Turning into the Wimbledon Park area, we left the traffic fumes behind and came upon some more salubrious sights, including St Mary’s Church. There is a record of a church on this site in the Doomsday book in 1086, so that will lift someone’s spirits. They are going to need it, because whoever gets the Leopold Road section of the run has drawn the short straw – there’s a bit of an incline, so be warned. Grumpy announced his worry that the torch bearers might not be training sufficiently. “That would be embarrassing”, he reflected. I said I thought it would be alright.

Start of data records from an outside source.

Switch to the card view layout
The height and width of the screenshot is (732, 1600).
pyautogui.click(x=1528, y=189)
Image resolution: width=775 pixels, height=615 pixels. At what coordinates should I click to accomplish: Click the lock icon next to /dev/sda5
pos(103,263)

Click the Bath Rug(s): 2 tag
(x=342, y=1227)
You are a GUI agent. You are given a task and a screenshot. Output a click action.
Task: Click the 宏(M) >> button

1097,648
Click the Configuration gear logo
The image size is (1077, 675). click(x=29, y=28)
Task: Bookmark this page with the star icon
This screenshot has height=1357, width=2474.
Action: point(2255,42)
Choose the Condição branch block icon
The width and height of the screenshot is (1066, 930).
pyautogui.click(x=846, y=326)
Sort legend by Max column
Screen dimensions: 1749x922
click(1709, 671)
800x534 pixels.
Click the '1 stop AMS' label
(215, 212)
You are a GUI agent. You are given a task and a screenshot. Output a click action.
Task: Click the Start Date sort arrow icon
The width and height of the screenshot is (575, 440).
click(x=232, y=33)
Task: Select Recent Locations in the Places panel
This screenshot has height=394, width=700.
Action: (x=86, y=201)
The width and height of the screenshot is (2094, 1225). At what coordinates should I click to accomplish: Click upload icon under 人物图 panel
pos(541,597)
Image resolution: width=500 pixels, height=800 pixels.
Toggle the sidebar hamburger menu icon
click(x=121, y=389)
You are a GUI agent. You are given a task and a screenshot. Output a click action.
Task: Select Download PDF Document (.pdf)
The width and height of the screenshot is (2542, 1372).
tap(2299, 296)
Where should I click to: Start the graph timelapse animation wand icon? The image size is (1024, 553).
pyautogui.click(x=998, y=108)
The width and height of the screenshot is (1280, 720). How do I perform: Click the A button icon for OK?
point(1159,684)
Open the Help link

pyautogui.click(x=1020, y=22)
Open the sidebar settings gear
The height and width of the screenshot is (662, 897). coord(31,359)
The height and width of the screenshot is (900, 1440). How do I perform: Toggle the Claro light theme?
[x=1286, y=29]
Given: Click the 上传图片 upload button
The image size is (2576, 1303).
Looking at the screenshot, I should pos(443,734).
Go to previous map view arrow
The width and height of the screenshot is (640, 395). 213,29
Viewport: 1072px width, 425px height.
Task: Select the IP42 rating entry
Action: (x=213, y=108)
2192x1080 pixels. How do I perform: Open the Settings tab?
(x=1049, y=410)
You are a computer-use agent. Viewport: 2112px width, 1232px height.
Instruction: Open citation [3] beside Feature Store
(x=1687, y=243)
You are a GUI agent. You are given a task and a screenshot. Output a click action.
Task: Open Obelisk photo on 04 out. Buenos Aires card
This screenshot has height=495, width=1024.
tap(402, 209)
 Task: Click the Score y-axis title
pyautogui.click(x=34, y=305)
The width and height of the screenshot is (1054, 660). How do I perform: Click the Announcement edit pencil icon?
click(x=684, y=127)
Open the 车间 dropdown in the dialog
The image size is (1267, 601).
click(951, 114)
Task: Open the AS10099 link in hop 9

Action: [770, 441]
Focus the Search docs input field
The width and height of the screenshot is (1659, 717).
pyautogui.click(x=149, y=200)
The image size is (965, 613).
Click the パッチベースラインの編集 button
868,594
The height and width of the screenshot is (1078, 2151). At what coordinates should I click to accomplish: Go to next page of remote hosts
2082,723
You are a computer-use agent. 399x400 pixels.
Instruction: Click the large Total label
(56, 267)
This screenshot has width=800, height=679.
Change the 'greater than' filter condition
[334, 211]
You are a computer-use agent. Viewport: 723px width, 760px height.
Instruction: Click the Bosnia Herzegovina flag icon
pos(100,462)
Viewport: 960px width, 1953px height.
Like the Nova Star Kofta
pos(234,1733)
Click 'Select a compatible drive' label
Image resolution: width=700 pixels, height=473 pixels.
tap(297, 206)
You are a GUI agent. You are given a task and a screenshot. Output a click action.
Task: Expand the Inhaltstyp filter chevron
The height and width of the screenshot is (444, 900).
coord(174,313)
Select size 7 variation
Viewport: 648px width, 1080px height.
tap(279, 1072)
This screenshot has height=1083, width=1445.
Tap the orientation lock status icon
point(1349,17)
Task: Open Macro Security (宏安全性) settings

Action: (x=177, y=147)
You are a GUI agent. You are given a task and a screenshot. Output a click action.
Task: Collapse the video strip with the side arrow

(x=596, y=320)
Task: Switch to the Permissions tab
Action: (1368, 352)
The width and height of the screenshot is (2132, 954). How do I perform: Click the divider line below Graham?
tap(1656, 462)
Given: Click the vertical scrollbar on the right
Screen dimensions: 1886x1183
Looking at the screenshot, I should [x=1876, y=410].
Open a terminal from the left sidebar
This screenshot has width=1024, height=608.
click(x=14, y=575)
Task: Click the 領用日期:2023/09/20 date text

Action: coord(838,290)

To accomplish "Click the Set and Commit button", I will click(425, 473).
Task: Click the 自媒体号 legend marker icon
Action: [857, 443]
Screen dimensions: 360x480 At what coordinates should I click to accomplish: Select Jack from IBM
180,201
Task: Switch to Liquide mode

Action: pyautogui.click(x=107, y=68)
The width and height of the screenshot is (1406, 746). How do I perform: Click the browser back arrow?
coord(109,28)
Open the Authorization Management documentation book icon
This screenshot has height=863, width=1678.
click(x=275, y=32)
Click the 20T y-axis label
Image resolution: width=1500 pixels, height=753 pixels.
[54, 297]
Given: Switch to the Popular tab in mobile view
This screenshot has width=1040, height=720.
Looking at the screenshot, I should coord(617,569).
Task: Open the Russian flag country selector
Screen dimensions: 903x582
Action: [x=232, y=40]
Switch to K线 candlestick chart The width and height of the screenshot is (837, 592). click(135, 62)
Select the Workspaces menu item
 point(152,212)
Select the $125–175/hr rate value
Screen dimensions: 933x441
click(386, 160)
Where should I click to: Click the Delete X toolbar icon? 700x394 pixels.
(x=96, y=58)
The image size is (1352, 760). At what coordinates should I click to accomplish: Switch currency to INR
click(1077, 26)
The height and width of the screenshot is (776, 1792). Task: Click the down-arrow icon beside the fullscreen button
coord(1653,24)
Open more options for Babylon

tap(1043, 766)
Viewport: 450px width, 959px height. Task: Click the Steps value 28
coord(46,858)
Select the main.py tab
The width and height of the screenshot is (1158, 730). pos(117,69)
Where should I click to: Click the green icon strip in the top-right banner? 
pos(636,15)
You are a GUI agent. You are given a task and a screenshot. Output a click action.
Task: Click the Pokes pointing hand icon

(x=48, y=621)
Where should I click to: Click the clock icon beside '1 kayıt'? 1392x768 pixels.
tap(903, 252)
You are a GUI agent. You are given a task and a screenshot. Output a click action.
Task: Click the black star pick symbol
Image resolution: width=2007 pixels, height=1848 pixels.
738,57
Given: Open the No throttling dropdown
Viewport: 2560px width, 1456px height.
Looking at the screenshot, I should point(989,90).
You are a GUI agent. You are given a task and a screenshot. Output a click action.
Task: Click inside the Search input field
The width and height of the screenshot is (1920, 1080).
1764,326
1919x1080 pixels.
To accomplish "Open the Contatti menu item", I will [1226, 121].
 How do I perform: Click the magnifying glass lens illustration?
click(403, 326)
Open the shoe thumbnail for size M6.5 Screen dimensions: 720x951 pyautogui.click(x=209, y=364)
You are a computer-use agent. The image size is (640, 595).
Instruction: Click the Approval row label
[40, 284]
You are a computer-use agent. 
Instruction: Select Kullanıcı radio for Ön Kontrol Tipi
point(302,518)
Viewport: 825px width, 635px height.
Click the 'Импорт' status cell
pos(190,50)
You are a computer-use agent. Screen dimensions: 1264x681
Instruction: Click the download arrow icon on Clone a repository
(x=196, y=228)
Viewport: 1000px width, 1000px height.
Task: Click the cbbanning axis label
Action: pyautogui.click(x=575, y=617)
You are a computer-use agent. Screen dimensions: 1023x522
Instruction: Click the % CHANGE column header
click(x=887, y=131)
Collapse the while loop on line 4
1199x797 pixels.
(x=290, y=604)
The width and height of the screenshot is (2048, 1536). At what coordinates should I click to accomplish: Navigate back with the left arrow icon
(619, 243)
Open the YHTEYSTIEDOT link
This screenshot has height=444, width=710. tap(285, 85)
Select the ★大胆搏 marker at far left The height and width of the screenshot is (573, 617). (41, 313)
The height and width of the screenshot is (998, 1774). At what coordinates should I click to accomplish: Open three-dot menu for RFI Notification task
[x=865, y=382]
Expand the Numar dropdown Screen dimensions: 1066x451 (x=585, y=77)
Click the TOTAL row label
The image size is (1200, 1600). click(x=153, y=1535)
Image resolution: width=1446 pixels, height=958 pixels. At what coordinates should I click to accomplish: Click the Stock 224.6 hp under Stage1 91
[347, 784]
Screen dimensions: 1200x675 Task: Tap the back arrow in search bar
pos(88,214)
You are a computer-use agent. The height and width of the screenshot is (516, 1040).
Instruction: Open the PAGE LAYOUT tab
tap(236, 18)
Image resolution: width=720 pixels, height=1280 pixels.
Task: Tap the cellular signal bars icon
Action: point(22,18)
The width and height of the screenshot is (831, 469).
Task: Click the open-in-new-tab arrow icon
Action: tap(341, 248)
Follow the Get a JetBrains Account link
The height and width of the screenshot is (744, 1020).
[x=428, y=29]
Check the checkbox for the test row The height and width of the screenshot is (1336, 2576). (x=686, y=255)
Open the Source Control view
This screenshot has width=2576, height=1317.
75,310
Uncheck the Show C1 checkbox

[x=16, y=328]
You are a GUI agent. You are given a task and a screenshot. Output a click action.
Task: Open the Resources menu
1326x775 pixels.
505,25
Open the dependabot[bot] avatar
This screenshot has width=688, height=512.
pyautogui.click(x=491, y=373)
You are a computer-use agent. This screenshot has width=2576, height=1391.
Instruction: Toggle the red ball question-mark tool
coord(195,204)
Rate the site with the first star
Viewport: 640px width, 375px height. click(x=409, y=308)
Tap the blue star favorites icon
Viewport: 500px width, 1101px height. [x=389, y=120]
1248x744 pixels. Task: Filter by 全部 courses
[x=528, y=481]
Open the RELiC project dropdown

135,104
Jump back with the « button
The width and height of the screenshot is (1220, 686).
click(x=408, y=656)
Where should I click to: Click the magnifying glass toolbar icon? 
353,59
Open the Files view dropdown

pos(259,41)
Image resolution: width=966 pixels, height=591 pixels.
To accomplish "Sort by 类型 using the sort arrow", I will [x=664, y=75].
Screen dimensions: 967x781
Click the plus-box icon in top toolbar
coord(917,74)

Finally, we made it to the grand finale, the All England Lawn Tennis Club, known worldwide as Wimbledon. We studied our map of the torch route, and it looked like it actually goes inside the club itself. Every time I have been inside, there has been a security guard accompanying me. They seem to be a bit over-worried about what you are going to do. Or maybe it’s personal? Anyway, I wonder whether they’ll be enough people watching to make sure the lucky bearer does not divert from the designated route.

Approaching the All England Club

Standing beneath the sign that read “Thank you for visiting the London Borough of Merton”, we knew we had reached the end of our journey. With Grumpy in grave danger of truly reverting to type, we took the 493 bus back to Wimbledon town centre. Taking the weight off in time-honoured tradition, Grumpy reflected on his trip with the immortal words: “That’s better!”